REQUIREMENT: Once the data has been read, return all of it precisely as written.

** Opening GIVEN ENTRIES block **

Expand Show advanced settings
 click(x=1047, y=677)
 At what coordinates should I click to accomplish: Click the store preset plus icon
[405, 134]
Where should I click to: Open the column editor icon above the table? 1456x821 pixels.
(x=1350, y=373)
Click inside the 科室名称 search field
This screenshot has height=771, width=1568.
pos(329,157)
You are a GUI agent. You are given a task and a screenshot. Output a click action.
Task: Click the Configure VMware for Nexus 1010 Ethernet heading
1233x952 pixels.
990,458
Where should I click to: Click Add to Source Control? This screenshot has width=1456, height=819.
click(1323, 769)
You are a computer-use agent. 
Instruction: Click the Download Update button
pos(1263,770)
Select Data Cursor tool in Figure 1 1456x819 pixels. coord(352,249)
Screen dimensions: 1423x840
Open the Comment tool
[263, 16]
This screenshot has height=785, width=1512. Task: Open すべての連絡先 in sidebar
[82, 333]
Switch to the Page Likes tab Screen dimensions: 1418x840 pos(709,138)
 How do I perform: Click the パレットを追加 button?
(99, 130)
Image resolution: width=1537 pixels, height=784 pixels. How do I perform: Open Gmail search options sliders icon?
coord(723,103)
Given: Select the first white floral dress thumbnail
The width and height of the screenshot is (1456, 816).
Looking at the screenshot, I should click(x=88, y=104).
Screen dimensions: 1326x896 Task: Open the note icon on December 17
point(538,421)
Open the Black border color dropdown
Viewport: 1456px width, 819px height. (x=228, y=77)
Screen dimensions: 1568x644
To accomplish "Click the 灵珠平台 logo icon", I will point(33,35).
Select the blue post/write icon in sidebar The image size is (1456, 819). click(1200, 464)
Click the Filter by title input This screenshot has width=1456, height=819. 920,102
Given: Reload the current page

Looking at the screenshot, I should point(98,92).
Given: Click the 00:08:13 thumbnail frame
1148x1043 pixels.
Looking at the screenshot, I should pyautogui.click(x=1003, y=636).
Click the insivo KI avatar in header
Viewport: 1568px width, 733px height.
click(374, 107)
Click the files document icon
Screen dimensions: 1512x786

** Closing GIVEN ENTRIES block **

SOLUTION FOR THIS PROBLEM:
Expand Show advanced settings
 click(x=1047, y=677)
 At what coordinates should I click to accomplish: Click the store preset plus icon
[405, 134]
Where should I click to: Open the column editor icon above the table? 1456x821 pixels.
(x=1350, y=373)
Click inside the 科室名称 search field
This screenshot has height=771, width=1568.
pos(329,157)
You are a GUI agent. You are given a task and a screenshot. Output a click action.
Task: Click the Configure VMware for Nexus 1010 Ethernet heading
1233x952 pixels.
990,458
Where should I click to: Click Add to Source Control? This screenshot has width=1456, height=819.
click(1323, 769)
You are a computer-use agent. 
Instruction: Click the Download Update button
pos(1263,770)
Select Data Cursor tool in Figure 1 1456x819 pixels. coord(352,249)
Screen dimensions: 1423x840
Open the Comment tool
[263, 16]
This screenshot has height=785, width=1512. Task: Open すべての連絡先 in sidebar
[82, 333]
Switch to the Page Likes tab Screen dimensions: 1418x840 pos(709,138)
 How do I perform: Click the パレットを追加 button?
(99, 130)
Image resolution: width=1537 pixels, height=784 pixels. How do I perform: Open Gmail search options sliders icon?
coord(723,103)
Given: Select the first white floral dress thumbnail
The width and height of the screenshot is (1456, 816).
Looking at the screenshot, I should click(x=88, y=104).
Screen dimensions: 1326x896 Task: Open the note icon on December 17
point(538,421)
Open the Black border color dropdown
Viewport: 1456px width, 819px height. (x=228, y=77)
Screen dimensions: 1568x644
To accomplish "Click the 灵珠平台 logo icon", I will point(33,35).
Select the blue post/write icon in sidebar The image size is (1456, 819). click(1200, 464)
Click the Filter by title input This screenshot has width=1456, height=819. 920,102
Given: Reload the current page

Looking at the screenshot, I should point(98,92).
Given: Click the 00:08:13 thumbnail frame
1148x1043 pixels.
Looking at the screenshot, I should pyautogui.click(x=1003, y=636).
Click the insivo KI avatar in header
Viewport: 1568px width, 733px height.
click(374, 107)
Click the files document icon
Screen dimensions: 1512x786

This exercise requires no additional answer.